# Instructions to make a Mac iPod PC format



## simon (Nov 2, 2002)

I think I touched on this subject before and reminding everybody that this is done with a heavy heart ... I would like to confirm on how to convert the original iPod (1G - 5GB Scroll Wheel)

I have downloaded iTunes for Windows, the iPod software upgrade for Windows but all I need to know is that when I plug the iPod into the PC for the first time and install the software upgrade will it convert the iPod from Mac to PC? I am delivering this computer to my daughter tomorrow and knowing before I go would be nice as I have no clue (and yes the PC has a firewire port)


----------



## depmode101 (Sep 4, 2002)

taken from the ipodlounge.com site:

To convert a Windows iPod into a Mac iPod, just download iPod Software Updater 1.3.1 (1st & 2nd gen.) for Mac OS X. Download Software Updater 2.1 for 3rd gen. iPods. Once the appropriate Updater has been installed onto your Mac, run it while your Windows iPod is connected to the FireWire port on the Mac. Be sure to select "Restore" instead of "Update". 
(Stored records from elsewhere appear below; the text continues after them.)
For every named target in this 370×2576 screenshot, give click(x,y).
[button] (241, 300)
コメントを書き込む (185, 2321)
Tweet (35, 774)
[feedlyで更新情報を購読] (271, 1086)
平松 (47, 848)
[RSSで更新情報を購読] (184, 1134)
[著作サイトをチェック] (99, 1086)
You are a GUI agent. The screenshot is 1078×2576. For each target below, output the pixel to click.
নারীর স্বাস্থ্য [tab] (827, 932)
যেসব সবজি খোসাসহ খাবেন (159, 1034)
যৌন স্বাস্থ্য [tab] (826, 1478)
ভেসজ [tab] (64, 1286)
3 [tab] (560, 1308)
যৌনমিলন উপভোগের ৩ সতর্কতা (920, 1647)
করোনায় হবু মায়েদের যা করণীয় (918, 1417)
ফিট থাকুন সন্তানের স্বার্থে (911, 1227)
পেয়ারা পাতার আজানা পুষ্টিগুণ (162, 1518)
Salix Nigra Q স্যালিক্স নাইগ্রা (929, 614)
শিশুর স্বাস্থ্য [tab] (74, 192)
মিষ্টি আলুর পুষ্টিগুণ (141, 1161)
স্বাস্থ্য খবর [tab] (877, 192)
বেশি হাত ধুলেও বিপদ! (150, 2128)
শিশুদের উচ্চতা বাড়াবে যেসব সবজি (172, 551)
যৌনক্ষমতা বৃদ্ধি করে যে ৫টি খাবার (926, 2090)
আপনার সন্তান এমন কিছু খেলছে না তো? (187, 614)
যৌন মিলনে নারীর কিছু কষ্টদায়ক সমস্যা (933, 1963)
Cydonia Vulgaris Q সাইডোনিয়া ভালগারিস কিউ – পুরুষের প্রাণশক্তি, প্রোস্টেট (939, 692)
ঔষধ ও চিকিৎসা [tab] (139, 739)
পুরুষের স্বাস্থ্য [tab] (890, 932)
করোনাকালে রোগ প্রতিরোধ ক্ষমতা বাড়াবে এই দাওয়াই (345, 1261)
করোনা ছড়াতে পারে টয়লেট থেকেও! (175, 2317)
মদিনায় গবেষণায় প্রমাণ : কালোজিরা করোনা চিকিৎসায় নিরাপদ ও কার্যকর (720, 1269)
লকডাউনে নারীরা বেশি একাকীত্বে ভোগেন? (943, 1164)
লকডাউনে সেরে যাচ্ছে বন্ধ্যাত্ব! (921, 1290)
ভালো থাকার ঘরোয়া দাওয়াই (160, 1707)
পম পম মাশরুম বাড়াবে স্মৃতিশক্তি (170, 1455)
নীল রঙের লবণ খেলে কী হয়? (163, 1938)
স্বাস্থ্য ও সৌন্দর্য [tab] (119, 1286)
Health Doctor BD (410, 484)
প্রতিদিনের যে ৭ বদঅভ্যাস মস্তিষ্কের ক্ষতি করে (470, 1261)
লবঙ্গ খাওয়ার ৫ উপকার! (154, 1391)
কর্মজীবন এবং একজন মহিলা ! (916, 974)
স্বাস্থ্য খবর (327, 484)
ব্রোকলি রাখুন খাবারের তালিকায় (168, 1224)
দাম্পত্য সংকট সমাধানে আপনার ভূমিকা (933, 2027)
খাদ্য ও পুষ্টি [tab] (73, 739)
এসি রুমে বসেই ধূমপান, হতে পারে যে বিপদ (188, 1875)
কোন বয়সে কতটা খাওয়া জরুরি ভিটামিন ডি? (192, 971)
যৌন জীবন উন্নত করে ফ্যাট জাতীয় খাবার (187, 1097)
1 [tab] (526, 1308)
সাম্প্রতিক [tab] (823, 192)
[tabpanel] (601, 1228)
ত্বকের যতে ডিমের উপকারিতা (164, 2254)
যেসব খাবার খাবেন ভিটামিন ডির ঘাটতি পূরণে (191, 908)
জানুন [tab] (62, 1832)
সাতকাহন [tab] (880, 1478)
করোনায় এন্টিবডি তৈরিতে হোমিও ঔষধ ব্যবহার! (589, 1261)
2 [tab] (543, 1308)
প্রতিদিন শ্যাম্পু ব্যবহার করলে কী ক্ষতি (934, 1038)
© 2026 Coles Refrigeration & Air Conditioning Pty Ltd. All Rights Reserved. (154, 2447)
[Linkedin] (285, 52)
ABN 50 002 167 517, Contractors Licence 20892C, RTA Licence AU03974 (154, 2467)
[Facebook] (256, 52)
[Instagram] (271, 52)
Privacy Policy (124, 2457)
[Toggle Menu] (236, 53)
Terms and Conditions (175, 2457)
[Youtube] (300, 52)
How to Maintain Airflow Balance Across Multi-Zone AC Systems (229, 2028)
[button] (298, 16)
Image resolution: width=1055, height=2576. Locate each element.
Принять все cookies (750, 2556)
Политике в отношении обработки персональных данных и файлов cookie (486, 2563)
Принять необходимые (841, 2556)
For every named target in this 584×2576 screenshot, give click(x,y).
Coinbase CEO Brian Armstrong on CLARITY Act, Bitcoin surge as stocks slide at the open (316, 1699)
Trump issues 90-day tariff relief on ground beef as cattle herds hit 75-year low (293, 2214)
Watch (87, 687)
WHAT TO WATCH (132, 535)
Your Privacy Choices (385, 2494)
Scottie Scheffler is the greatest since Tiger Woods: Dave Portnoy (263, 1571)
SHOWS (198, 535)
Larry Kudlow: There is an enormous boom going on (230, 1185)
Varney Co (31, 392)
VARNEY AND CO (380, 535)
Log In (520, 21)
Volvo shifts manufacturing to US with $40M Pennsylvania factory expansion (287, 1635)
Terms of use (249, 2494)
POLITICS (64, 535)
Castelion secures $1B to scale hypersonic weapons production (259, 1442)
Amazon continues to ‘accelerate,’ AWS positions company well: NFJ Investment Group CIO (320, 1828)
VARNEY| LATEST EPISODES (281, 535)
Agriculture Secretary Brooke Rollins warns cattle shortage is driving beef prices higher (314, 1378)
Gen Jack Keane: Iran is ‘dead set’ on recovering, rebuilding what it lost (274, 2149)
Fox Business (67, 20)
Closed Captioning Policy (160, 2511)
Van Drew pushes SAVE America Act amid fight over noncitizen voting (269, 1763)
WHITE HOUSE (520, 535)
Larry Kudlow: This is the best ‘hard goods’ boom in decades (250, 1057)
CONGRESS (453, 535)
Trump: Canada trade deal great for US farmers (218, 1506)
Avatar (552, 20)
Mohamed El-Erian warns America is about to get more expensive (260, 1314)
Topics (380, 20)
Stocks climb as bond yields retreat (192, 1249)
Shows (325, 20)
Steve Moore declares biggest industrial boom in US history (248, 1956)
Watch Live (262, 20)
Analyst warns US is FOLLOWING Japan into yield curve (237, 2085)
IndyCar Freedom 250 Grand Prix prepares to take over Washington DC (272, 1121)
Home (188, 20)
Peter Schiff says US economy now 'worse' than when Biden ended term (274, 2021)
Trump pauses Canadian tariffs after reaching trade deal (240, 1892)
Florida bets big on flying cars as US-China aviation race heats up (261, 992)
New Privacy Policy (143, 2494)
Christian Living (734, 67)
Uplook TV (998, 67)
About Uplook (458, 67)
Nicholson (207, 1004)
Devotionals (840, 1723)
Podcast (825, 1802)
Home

*To convert a Mac iPod into a Windows iPod, connect the Mac iPod to the FireWire port on your PC and then run the Windows 1.3 iPod Updater (or 2.1 Updater for 3rd gen iPods), selecting "Restore". * 

NOTE: Running Restore from the iPod Updater reformats your iPod's HDD and will therefore delete all the MP3s stored there - make sure the MP3s you want to keep are saved elsewhere, like on your computer. Performing a conversion may violate your iPod's warranty and/or Apple will not give you any support for your iPod after having converted it.

link to original article:
http://www.ipodlounge.com/faqs_more.php?id=113_0_10_0_C


----------